- _FRAGMENTO DE PÁGINA_
Es todo nuestro sistema lo que se precipita al servicio del ayatolá. No tiene más que levantar el meñique, y nuestra conturbada fascinación es aspirada por el principio del mal. Su estrategia es, por tanto, asombrosamente moderna, contra todo lo que se quiera decir. Mucho más moderna que la nuestra, puesto que consiste en inyectar sutilmente elementos arcaicos en un contexto moderno: una fatwa, un decreto de muerte, una imprecación, no importa qué. Si nuestro universo occidental fuera sólido, ni siquiera tendría sentido. Pero, por el contrario, todo nuestro sistema se precipita al vacío y sirve de caja de resonancia: sirve de superconductor de ese virus. ¿Cómo comprender? También en este caso es la revancha del otro mundo: ya llevamos al resto del mundo bastantes gérmenes, enfermedades, epidemias e ideologías contra las cuales estaban indefensos; pareciera que, por un irónico giro de las cosas, seamos nosotros los que estemos hoy indefensos ante un infame, pequeño microbio arcaico.

- _OBJETIVO DEL EJERCICIO_
Repite el fragmento sobre el ayatolá completo y sin ningún cambio. Las entradas no guardan relación con el fragmento.

- _ENTRADAS PROPORCIONADAS_
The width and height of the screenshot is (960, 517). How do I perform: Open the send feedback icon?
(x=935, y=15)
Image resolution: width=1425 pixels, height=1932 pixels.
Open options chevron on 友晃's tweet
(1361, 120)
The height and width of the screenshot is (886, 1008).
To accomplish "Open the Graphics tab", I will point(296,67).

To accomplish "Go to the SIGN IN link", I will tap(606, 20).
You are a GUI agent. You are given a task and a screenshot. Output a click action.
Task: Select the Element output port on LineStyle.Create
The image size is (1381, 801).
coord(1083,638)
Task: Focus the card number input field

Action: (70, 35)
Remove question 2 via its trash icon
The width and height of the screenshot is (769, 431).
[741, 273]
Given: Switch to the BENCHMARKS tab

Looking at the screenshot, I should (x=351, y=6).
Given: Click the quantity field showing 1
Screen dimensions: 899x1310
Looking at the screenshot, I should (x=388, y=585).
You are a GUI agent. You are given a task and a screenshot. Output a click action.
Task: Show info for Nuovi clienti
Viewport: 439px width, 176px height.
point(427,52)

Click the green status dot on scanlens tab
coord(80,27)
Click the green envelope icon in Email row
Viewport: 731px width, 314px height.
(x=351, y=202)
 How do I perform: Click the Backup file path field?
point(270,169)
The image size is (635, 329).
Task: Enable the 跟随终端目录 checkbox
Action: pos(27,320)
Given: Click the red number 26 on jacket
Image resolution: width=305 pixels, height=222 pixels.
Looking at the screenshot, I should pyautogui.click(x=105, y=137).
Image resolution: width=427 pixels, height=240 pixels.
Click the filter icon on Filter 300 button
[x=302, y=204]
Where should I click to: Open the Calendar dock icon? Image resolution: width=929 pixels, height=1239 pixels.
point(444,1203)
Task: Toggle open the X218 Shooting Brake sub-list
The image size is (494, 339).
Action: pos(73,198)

- _TU RESPUESTA_
Es todo nuestro sistema lo que se precipita al servicio del ayatolá. No tiene más que levantar el meñique, y nuestra conturbada fascinación es aspirada por el principio del mal. Su estrategia es, por tanto, asombrosamente moderna, contra todo lo que se quiera decir. Mucho más moderna que la nuestra, puesto que consiste en inyectar sutilmente elementos arcaicos en un contexto moderno: una fatwa, un decreto de muerte, una imprecación, no importa qué. Si nuestro universo occidental fuera sólido, ni siquiera tendría sentido. Pero, por el contrario, todo nuestro sistema se precipita al vacío y sirve de caja de resonancia: sirve de superconductor de ese virus. ¿Cómo comprender? También en este caso es la revancha del otro mundo: ya llevamos al resto del mundo bastantes gérmenes, enfermedades, epidemias e ideologías contra las cuales estaban indefensos; pareciera que, por un irónico giro de las cosas, seamos nosotros los que estemos hoy indefensos ante un infame, pequeño microbio arcaico.